Ventilation Strategies in Paediatric Liver Transplants - EMJ

Ventilation Strategies in Paediatric Liver Transplants

LIVER transplantation is the preferred treatment for end-stage liver disease, but postoperative complications can prolong mechanical ventilation dependency. Risk factors such as fluid administration, transfusion volume, graft size, ascites, and pleural effusion impair cardiac and pulmonary function. Additionally, abdominal muscle transection, pain, and mesh placement hinder respiratory recovery. In paediatric liver transplant recipients, diaphragmatic dysfunction is linked to extended ventilation and longer intensive care stays.

An ideal ventilation support mode should enhance patient-ventilator interaction while minimising asynchronies and haemodynamic disturbances. Pressure Support Ventilation (PSV) is widely used but delivers fixed assistance, increasing asynchronies. Neurally Adjusted Ventilatory Assist (NAVA) adapts positive pressure to diaphragm electrical activity, improving synchronisation and reducing asynchronies. This synchrony helps lower pleural pressure, mitigating cardiovascular stress.

Echocardiography is essential for assessing cardiac function post-transplant, yet the combined effects of NAVA on cardiovascular and respiratory function remain underexplored. This study evaluated patient-ventilator interaction and cardiac performance in paediatric liver transplant recipients transitioning to assisted breathing.
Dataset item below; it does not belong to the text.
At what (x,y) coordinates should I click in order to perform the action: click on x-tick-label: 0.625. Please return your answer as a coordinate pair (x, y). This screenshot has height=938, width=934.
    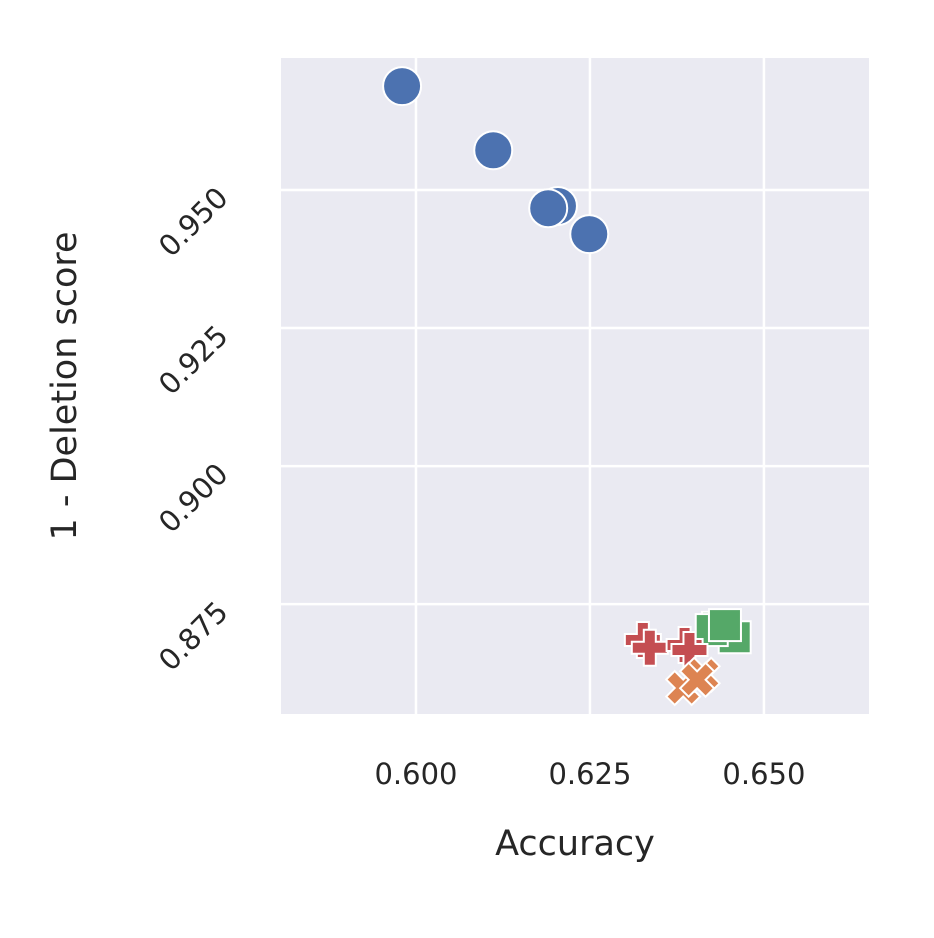
    Looking at the image, I should click on (590, 774).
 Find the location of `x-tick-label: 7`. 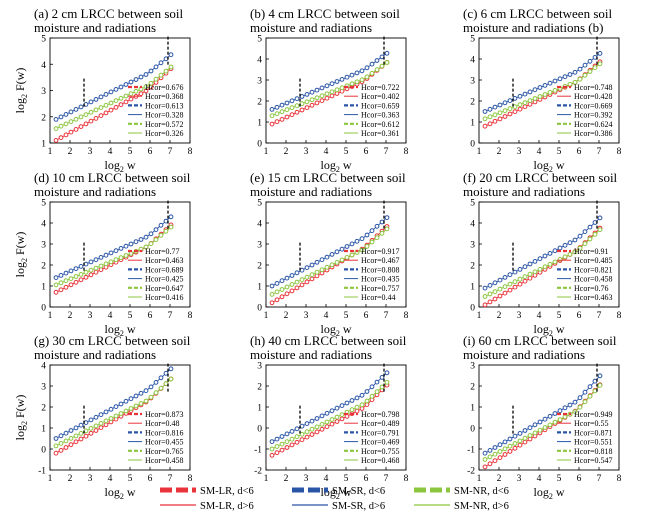

x-tick-label: 7 is located at coordinates (600, 316).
Results showed that NAVA reduced asynchronies and improved cardiac performance compared to PSV.

Prior studies in paediatric patients with PARDS, bronchiolitis, and post-cardiac surgery demonstrated enhanced respiratory synchrony with NAVA. In this study, the asynchrony index (AI) was 1.5% with NAVA, lower than previous reports (1.7%-11%). PSV also showed improved AI (8.6%) compared to historical data (8.8%-25%), likely due to expiratory trigger optimisation with EAdi monitoring. However, no significant changes in respiratory exchanges were observed.
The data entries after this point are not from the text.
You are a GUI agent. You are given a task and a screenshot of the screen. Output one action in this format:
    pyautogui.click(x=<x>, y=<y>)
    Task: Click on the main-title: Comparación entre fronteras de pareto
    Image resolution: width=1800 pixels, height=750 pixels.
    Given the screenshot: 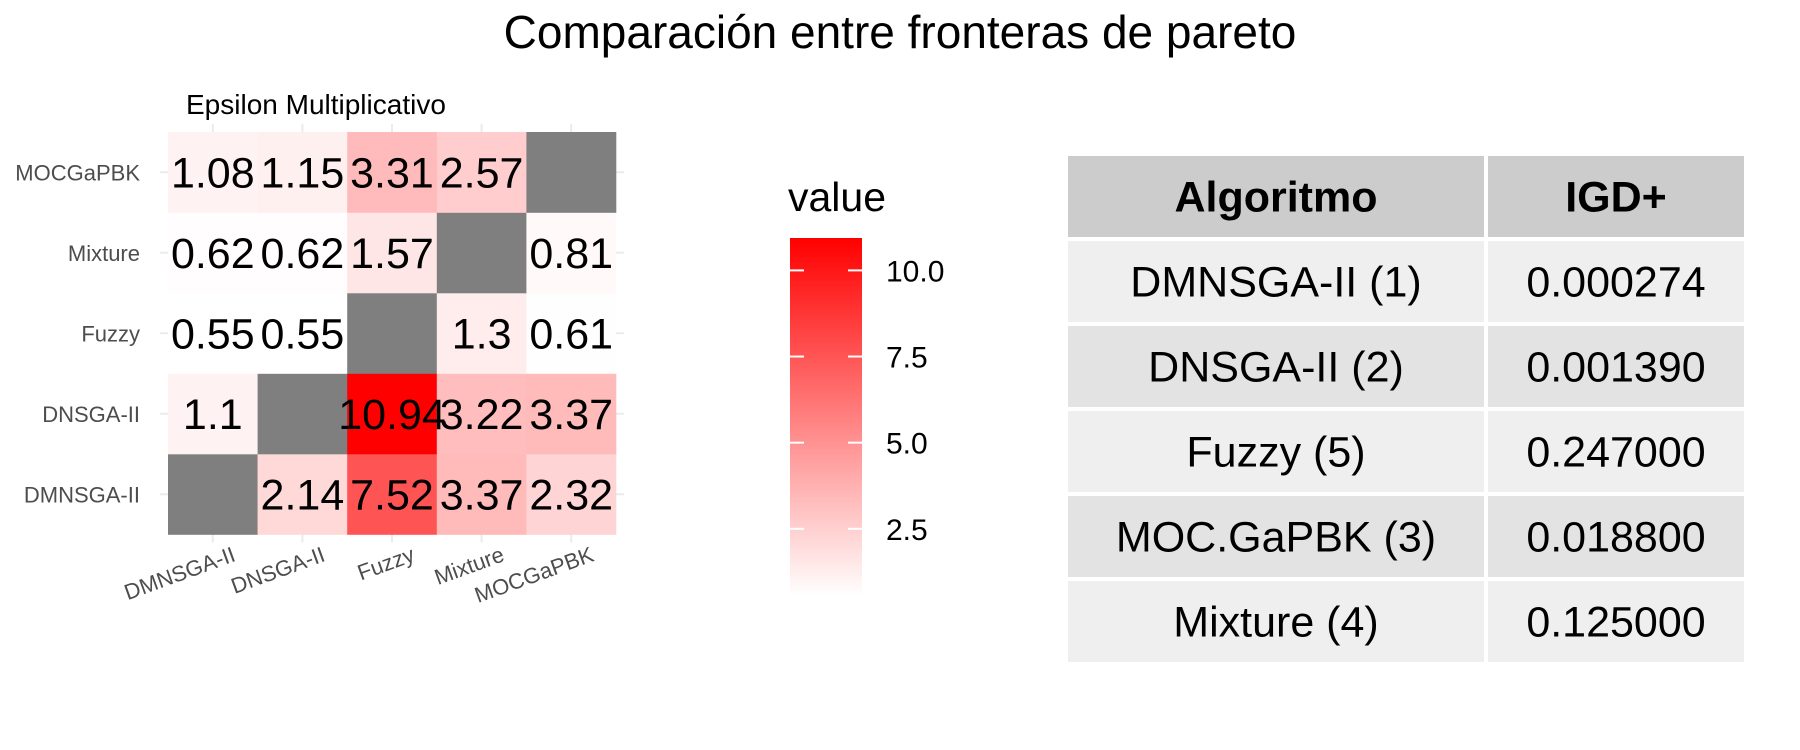 What is the action you would take?
    pyautogui.click(x=900, y=32)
NAVA’s advantages are particularly relevant after major abdominal surgery. Surgical factors, including diaphragm elevation and muscle tone reduction, predispose patients to atelectasis. Pain and diaphragmatic dysfunction further reduce residual functional capacity, worsening atelectasis. Unlike ascites, which is drained, pleural effusion may persist, affecting lung function. Other factors, such as postoperative analgesia, graft-to-recipient weight ratio (GRWR), and abdominal mesh, impact ventilatory activity. Large grafts (>4% GRWR) can impair diaphragmatic movement and venous return. In this study, 14% of patients had mesh placement, and 29% had a GRWR >4%.
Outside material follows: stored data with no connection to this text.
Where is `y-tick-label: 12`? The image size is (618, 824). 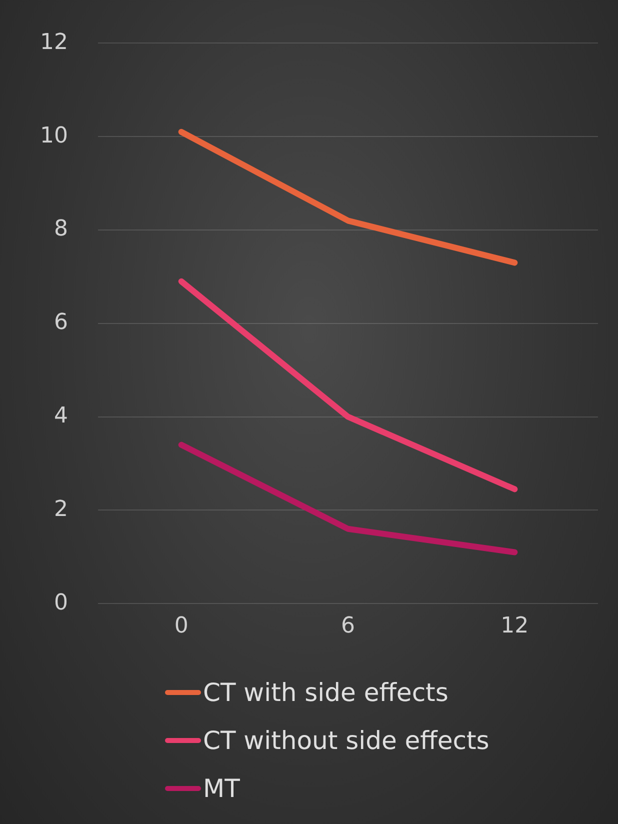 y-tick-label: 12 is located at coordinates (54, 42).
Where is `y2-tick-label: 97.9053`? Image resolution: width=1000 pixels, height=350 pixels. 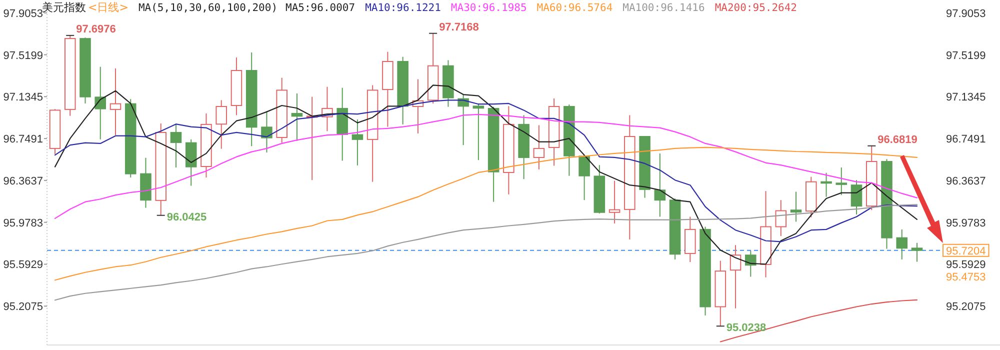 y2-tick-label: 97.9053 is located at coordinates (23, 14).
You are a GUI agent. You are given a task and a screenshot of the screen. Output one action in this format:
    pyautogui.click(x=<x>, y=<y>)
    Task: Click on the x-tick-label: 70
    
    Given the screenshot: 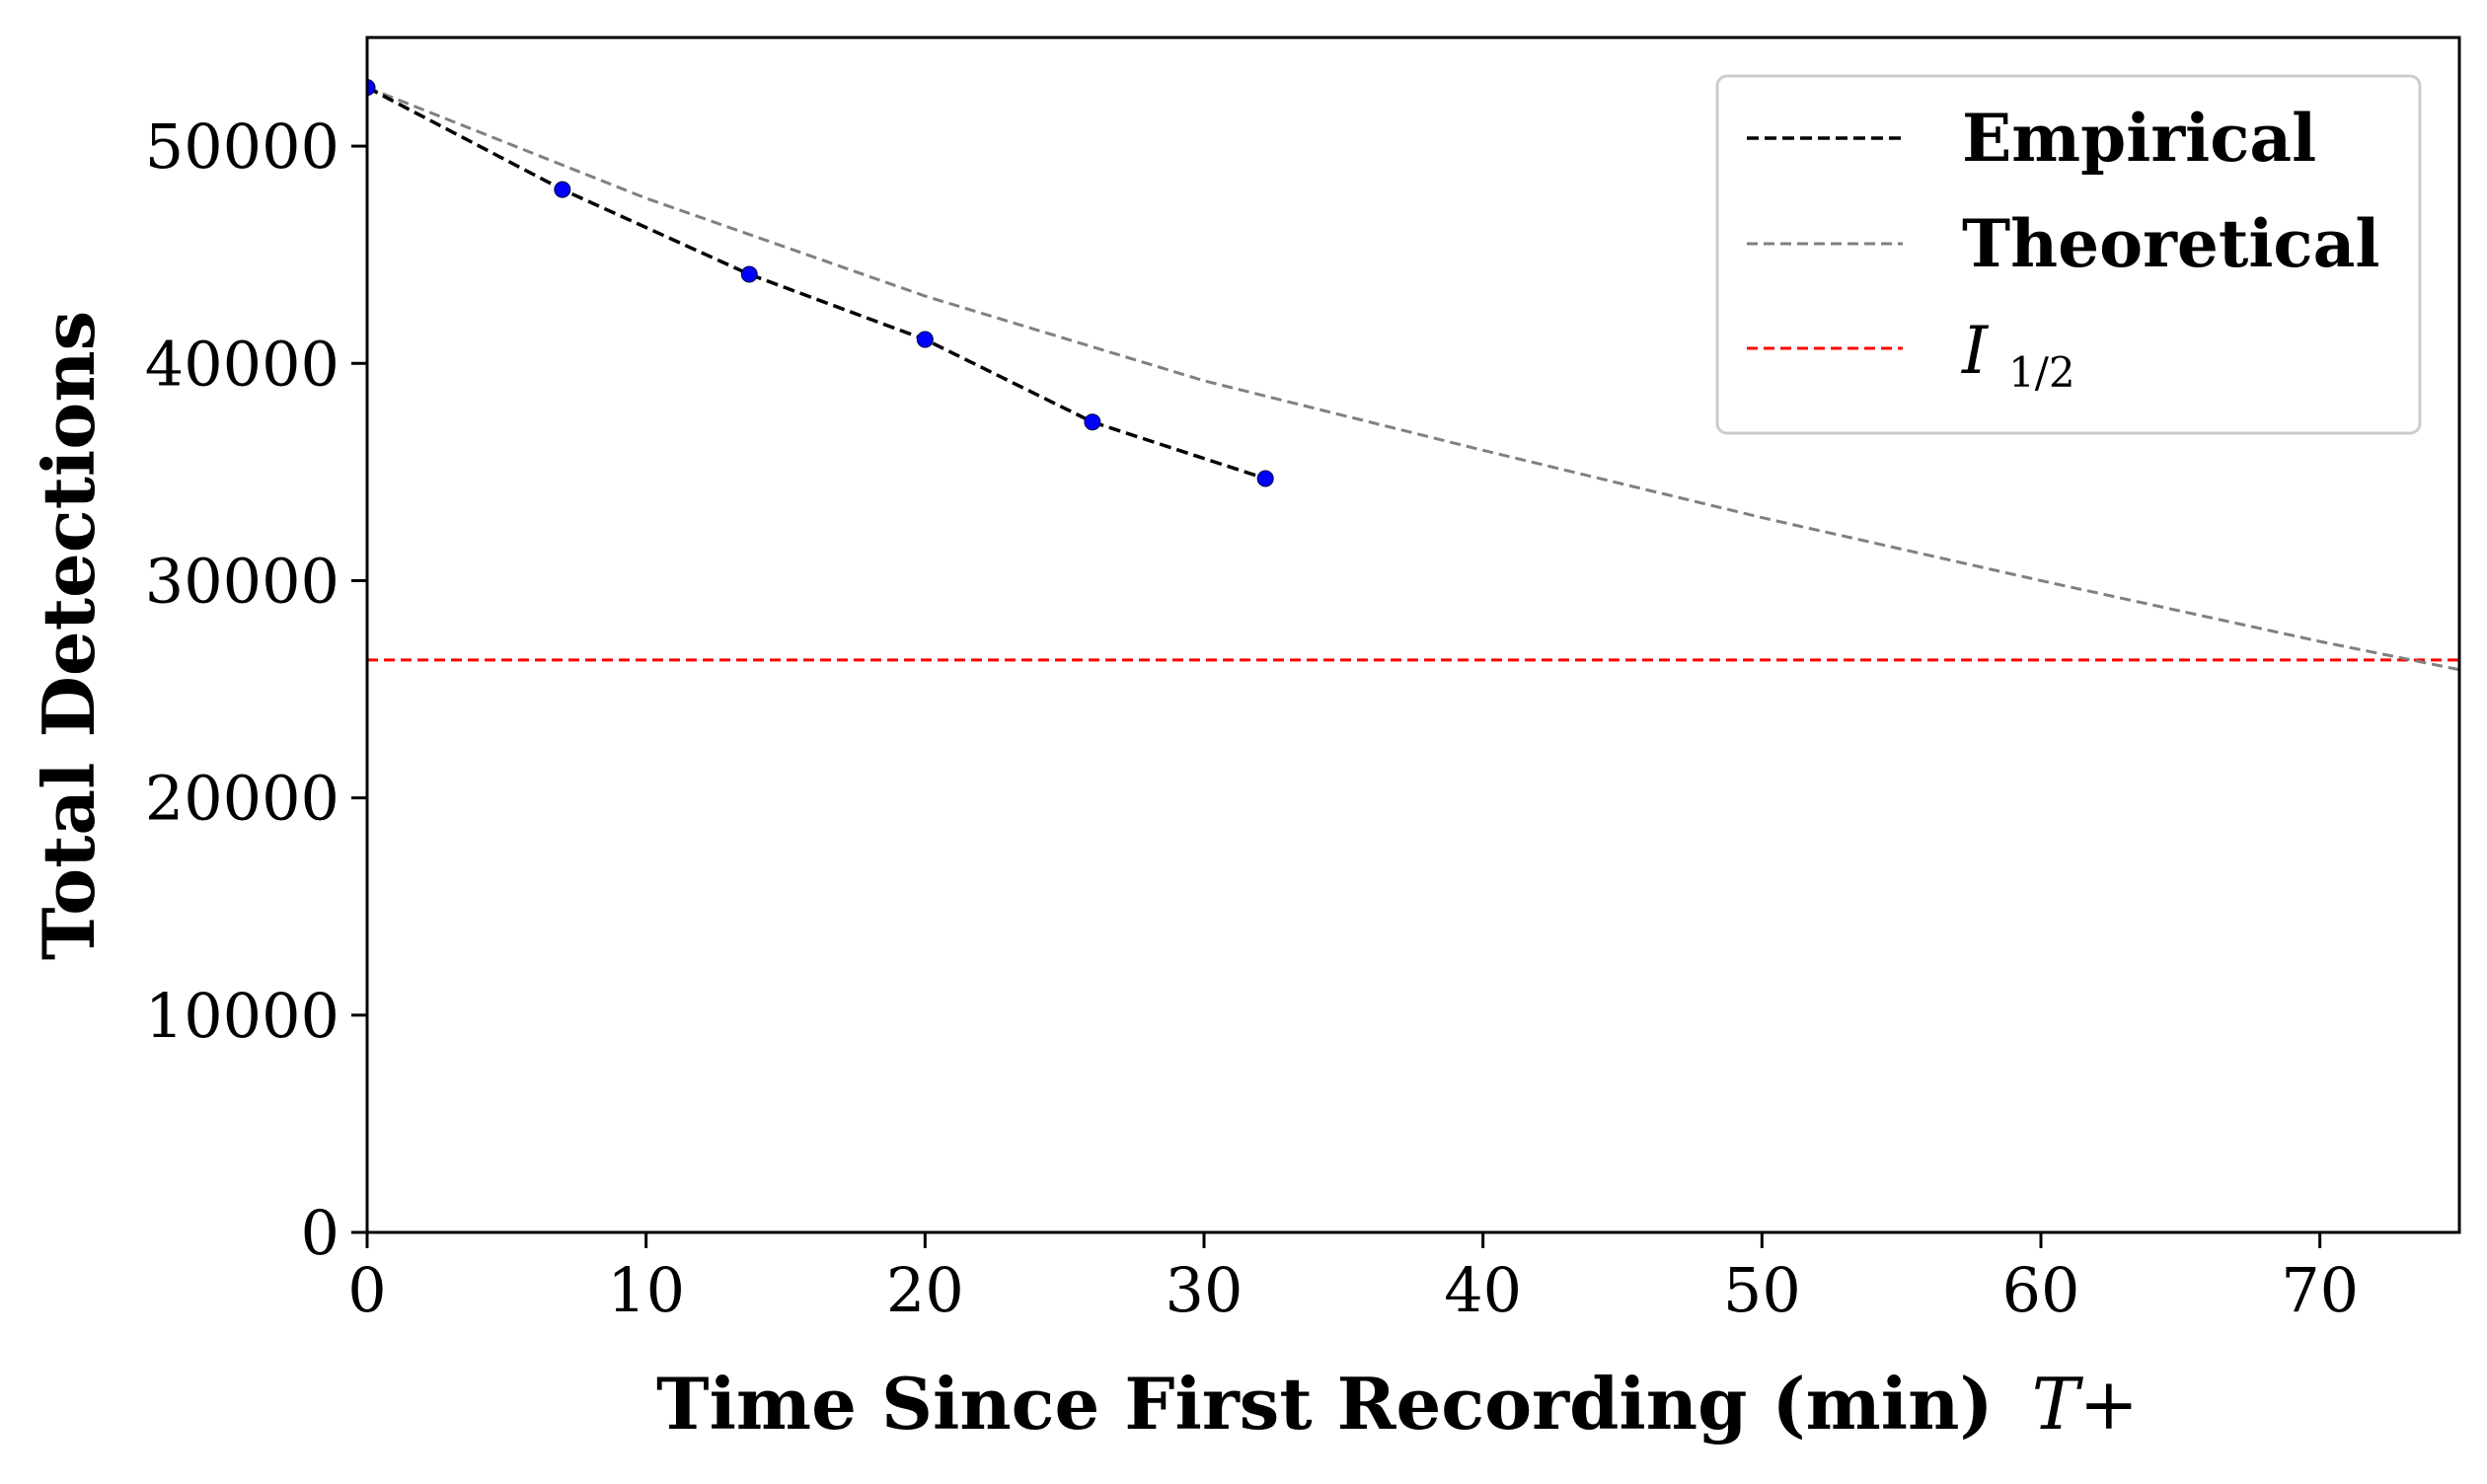 What is the action you would take?
    pyautogui.click(x=2320, y=1290)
Fluid balance and transfusion volume also affect ventilation outcomes. Massive transfusions (>40 ml/kg in six hours) and positive fluid balance (10%-20%) correlate with prolonged ventilation and pulmonary complications. NAVA resulted in lower airway pressures, reducing pulmonary stress compared to PSV.

A cross-over A-B-A study design controlled for residual treatment effects, strengthening statistical reliability. However, limitations include its single-centre setting, small sample size, and lack of investigator blinding. Despite these constraints, findings suggest NAVA offers superior patient-ventilator synchrony in paediatric liver transplant recipients.

Reference

Chiusolo F et al. Effect of neurally adjusted ventilator assist versus pressure support ventilation on asynchronies and cardiac function in pediatric liver transplantation. Sci Rep. 2025;15(1):7158.